TASK INSTRUCTIONS:
Beginning with the line containing "This screenshot has" and ending with the line containing "You are a computer-use", write out each line of the records below exactly; pictures and lines outside that range are left out.

::: AVAILABLE DATA

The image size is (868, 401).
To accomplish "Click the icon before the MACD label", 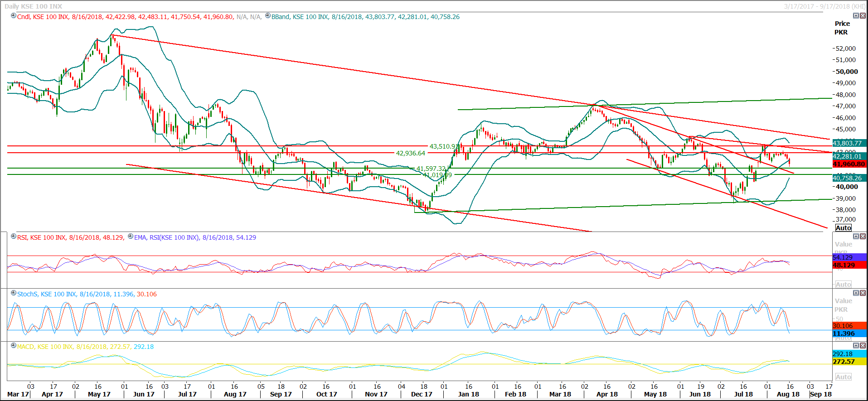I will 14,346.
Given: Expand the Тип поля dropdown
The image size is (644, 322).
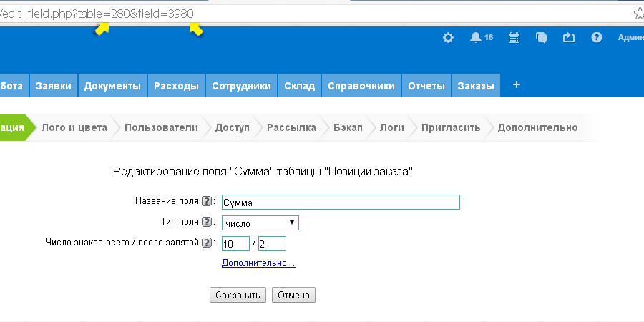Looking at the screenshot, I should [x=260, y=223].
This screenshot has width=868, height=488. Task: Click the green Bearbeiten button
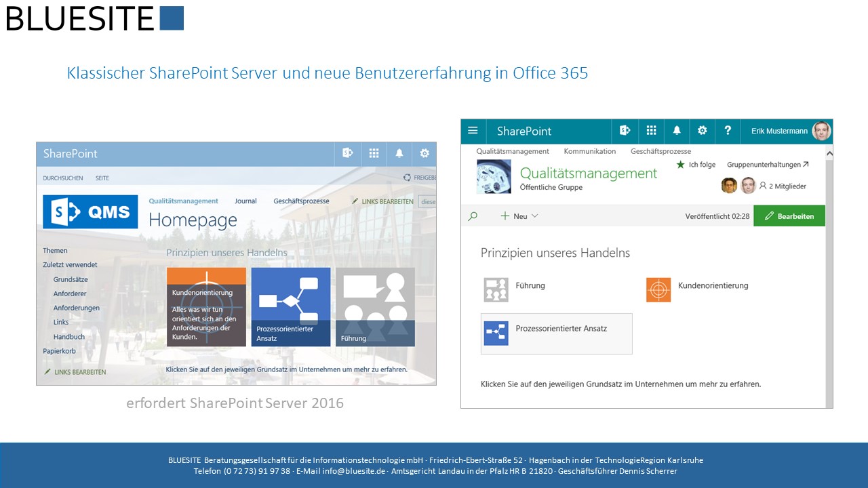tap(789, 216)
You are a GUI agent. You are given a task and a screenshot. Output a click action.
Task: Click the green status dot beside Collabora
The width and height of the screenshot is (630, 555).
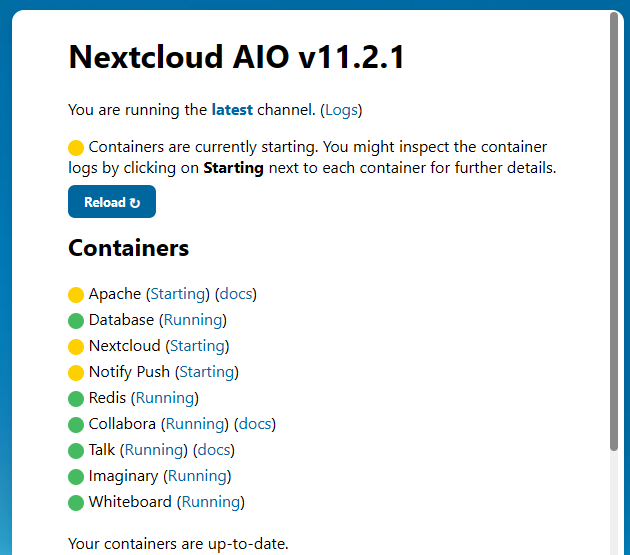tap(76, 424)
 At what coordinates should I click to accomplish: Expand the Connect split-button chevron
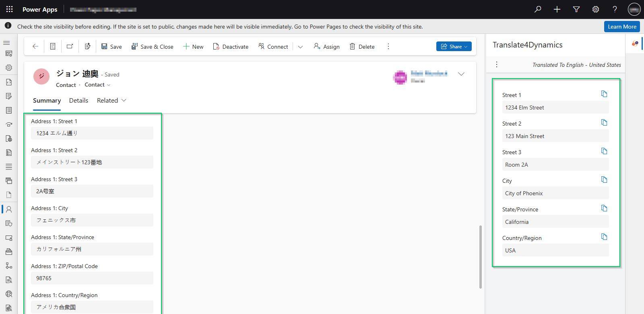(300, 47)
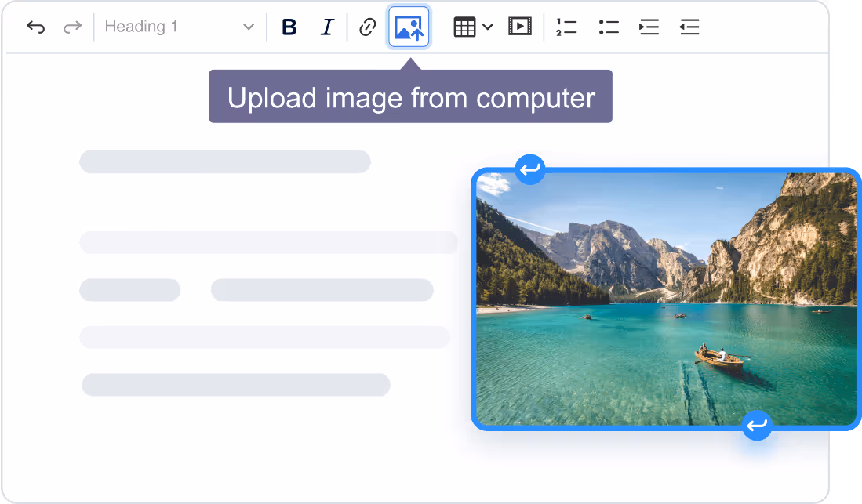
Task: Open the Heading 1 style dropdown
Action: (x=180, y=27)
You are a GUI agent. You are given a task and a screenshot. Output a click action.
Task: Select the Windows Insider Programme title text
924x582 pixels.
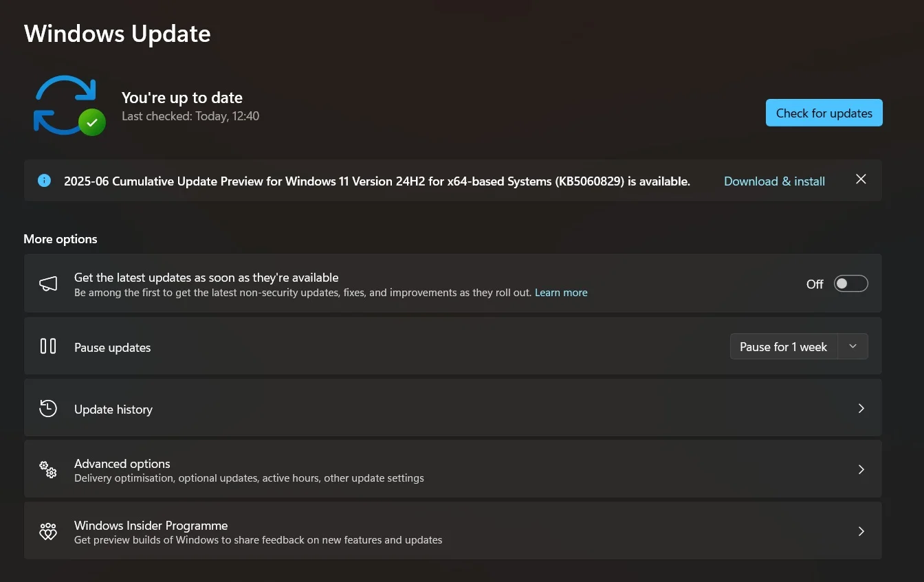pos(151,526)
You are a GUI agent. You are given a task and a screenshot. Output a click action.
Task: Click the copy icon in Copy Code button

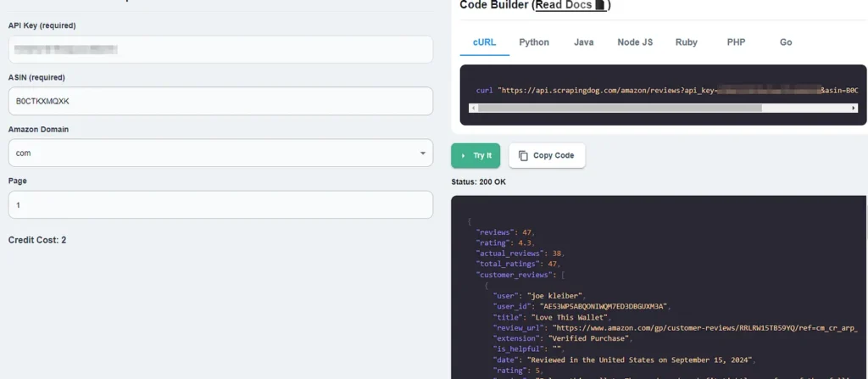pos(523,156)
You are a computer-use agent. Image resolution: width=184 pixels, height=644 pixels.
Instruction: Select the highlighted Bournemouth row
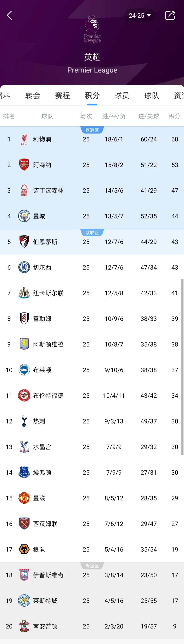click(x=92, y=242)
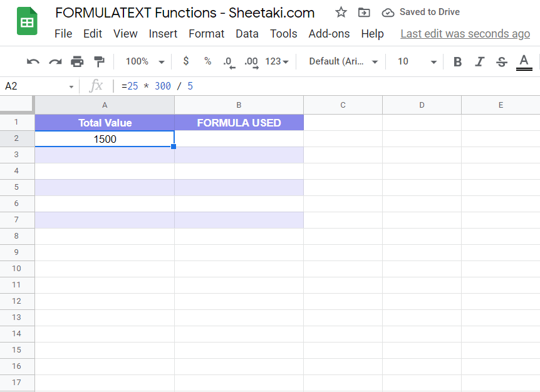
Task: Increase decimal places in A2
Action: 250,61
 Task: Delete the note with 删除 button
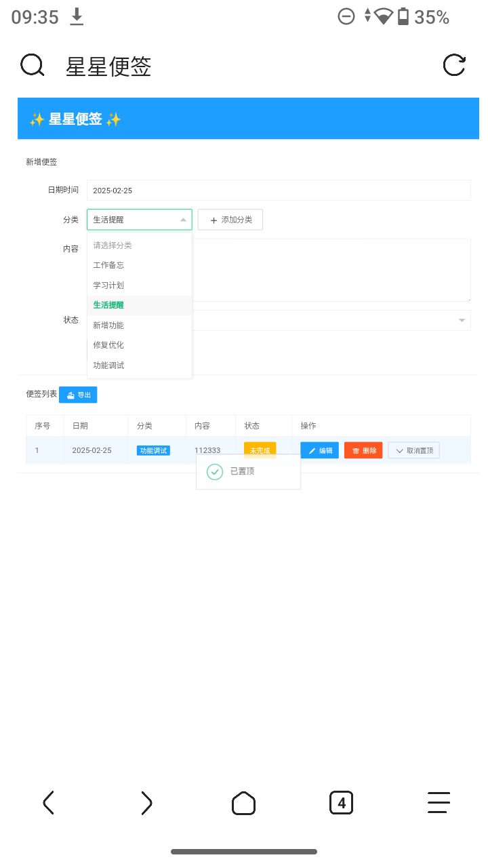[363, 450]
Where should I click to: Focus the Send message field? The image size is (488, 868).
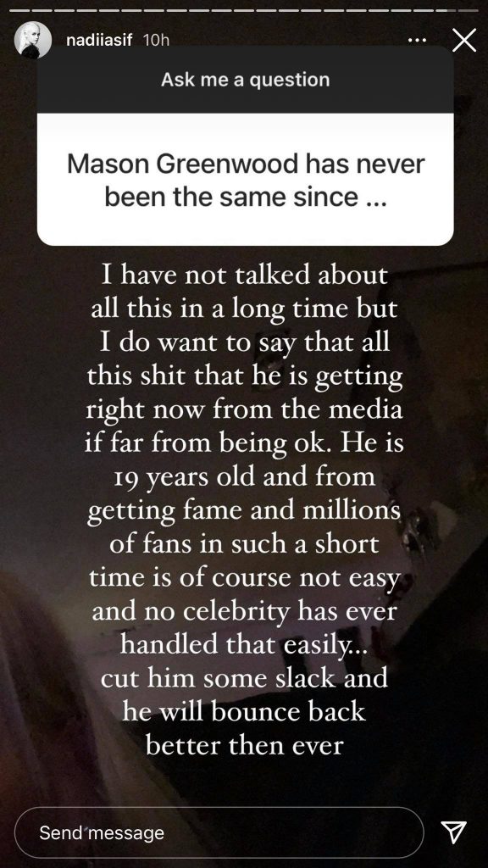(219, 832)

::::::
::: AVAILABLE DATA

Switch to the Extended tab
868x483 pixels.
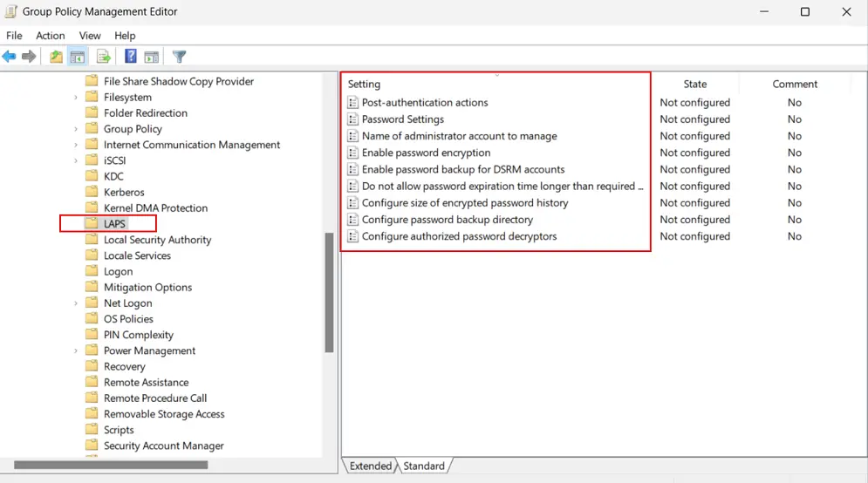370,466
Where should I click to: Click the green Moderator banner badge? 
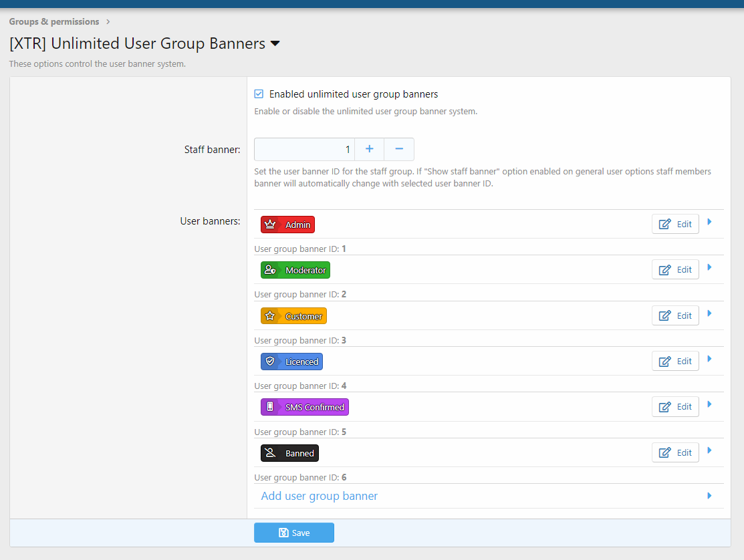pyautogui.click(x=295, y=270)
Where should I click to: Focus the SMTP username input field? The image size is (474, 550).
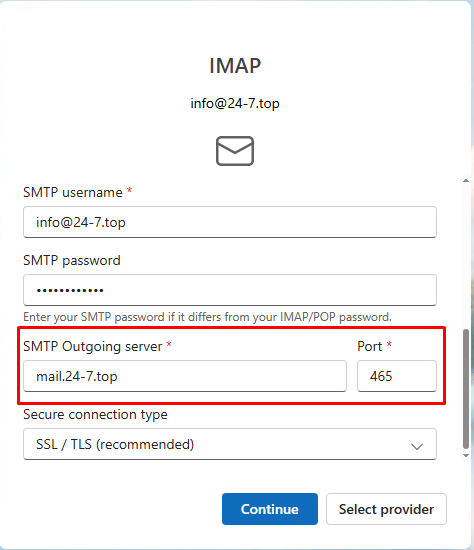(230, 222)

::::::

WORKED SOLUTION:
This screenshot has width=868, height=488. Task: Click the green Bearbeiten button
tap(789, 216)
You are a GUI agent. You are given a task and a screenshot. Output a click action.
Task: Click the green status dot beside Collabora
The width and height of the screenshot is (630, 555).
tap(76, 424)
 At what coordinates should I click to accomplish: Expand the Connect split-button chevron
(300, 47)
Task: Open the Heading 1 style dropdown
Action: (x=180, y=27)
You are a GUI agent. You are given a task and a screenshot. Output a click action.
Task: Select the Windows Insider Programme title text
924x582 pixels.
pos(151,526)
You are a GUI agent. You are given a task and a screenshot. Output a click action.
Task: Click the copy icon in Copy Code button

pos(523,156)
You are a computer-use agent. Image resolution: width=184 pixels, height=644 pixels.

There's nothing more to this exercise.